Stored records

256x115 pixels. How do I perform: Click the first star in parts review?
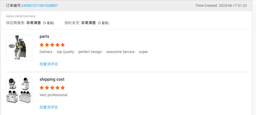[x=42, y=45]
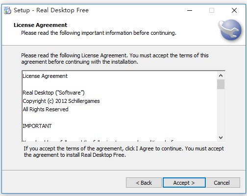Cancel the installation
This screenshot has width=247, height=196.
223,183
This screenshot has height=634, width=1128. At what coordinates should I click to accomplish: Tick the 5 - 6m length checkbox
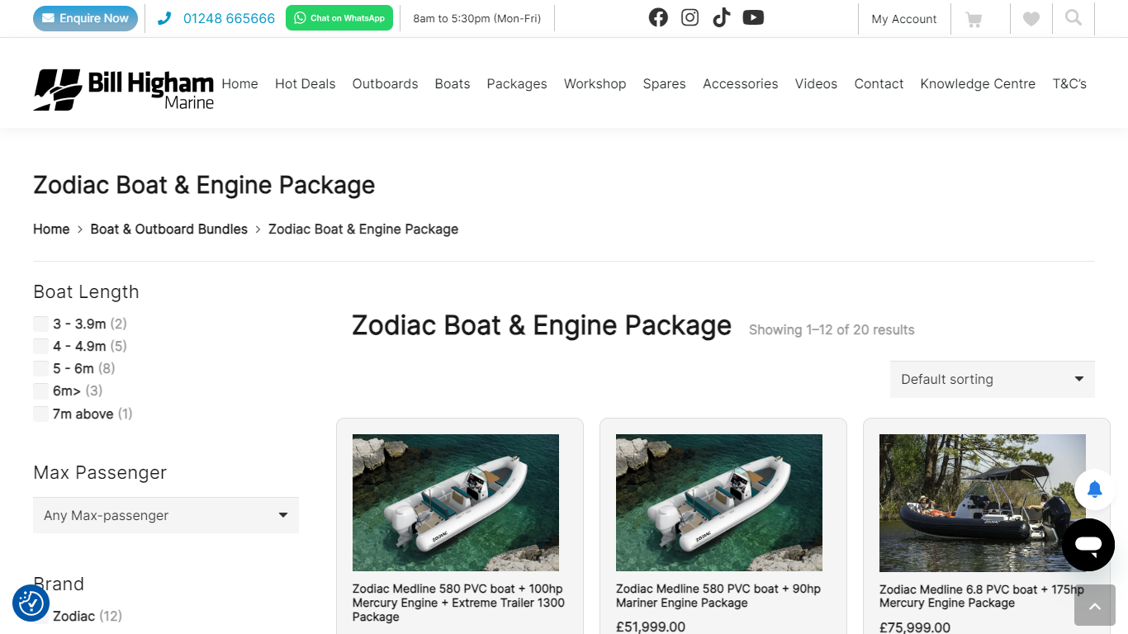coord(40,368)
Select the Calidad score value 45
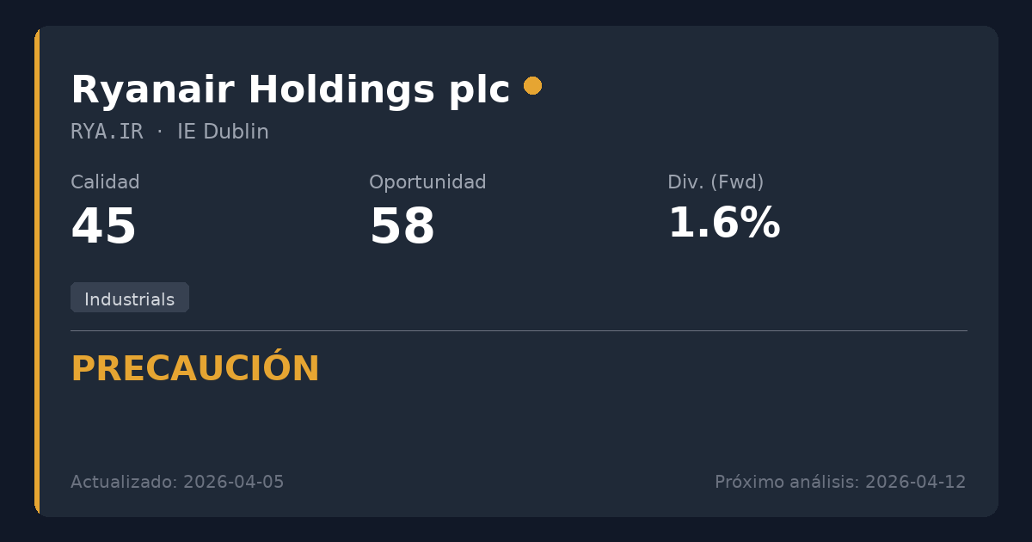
---
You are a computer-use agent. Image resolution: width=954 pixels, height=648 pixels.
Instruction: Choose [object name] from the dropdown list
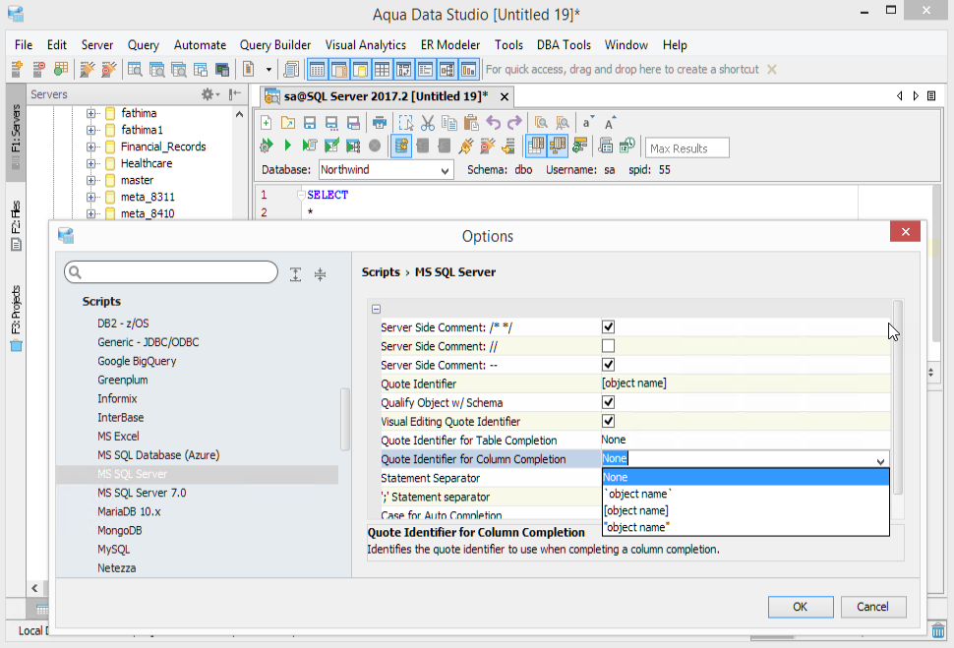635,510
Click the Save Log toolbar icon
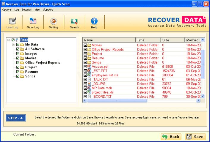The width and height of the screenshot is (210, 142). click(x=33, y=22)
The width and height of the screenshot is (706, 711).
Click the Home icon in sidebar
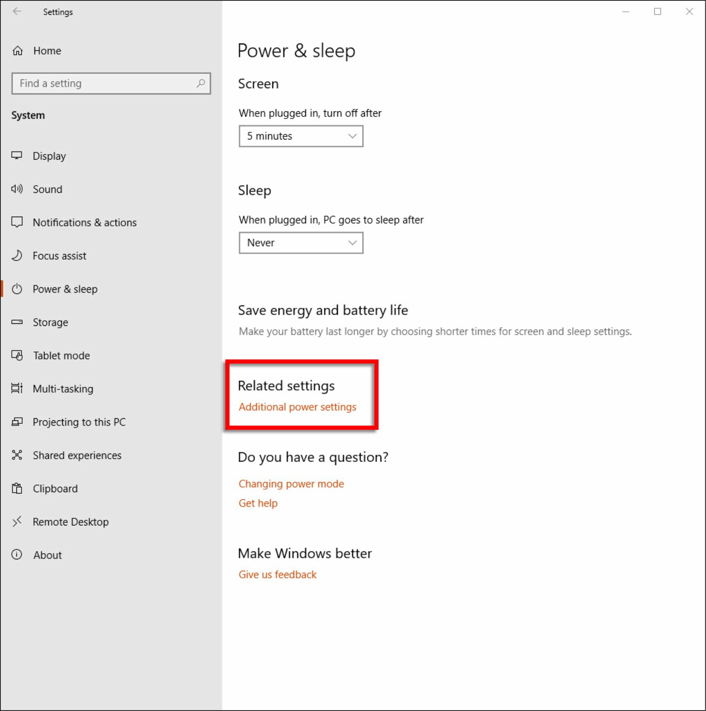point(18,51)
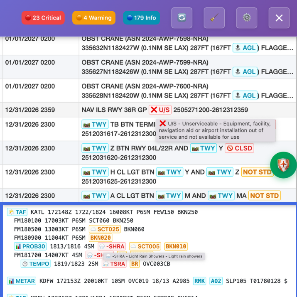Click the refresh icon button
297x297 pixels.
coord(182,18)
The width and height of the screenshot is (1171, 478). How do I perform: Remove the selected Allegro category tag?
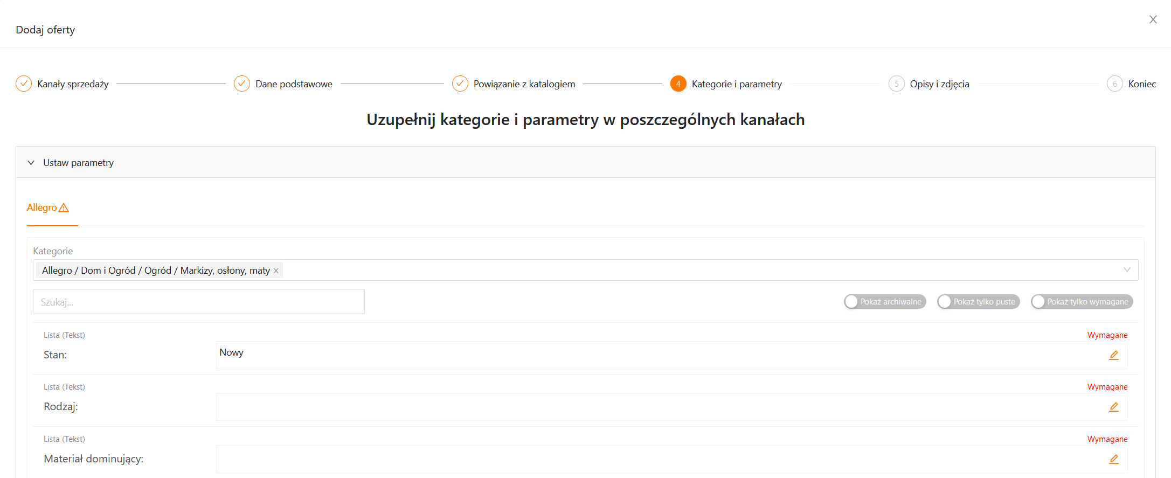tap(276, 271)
---
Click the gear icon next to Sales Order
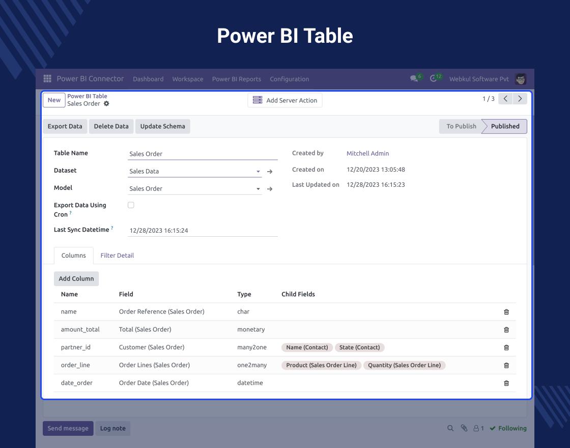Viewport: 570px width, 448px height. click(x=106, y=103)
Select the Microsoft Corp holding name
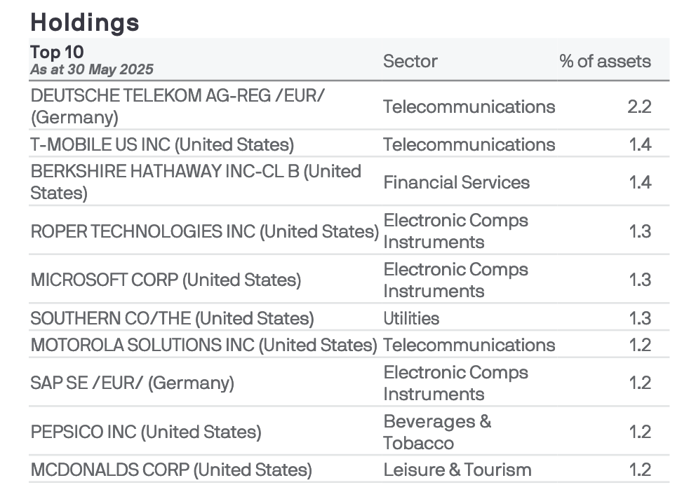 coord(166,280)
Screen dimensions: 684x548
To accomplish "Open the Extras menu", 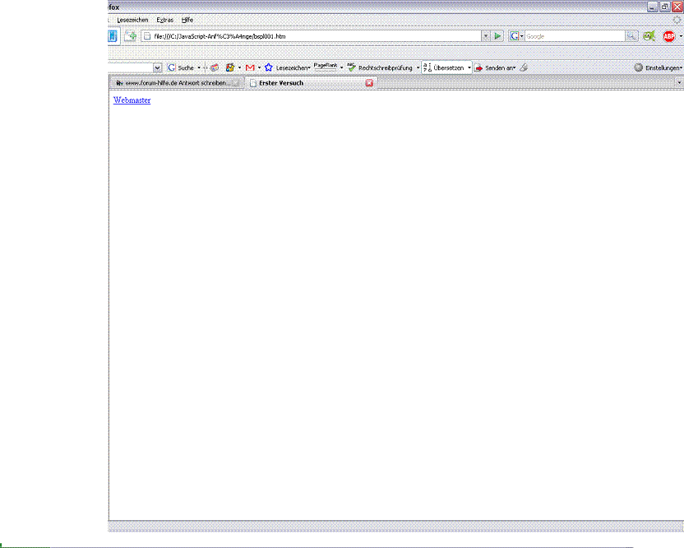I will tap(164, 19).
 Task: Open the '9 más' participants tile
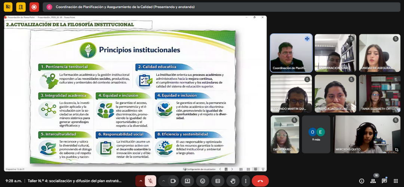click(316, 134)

- **WHAT IS NEEDED**:
Extract the part of the records that opens with the line containing "256x115 pixels. How" and closes with the line containing "Select the Calidad score value 45". Take only those lines, exactly, and no pictures.

- **EXERCISE SOLUTION**:
256x115 pixels. How do I perform: Click the first star in parts review?
[x=42, y=45]
Cancel the installation
This screenshot has width=247, height=196.
223,183
This screenshot has height=634, width=1128. At what coordinates should I click to accomplish: Tick the 5 - 6m length checkbox
coord(40,368)
Select the Calidad score value 45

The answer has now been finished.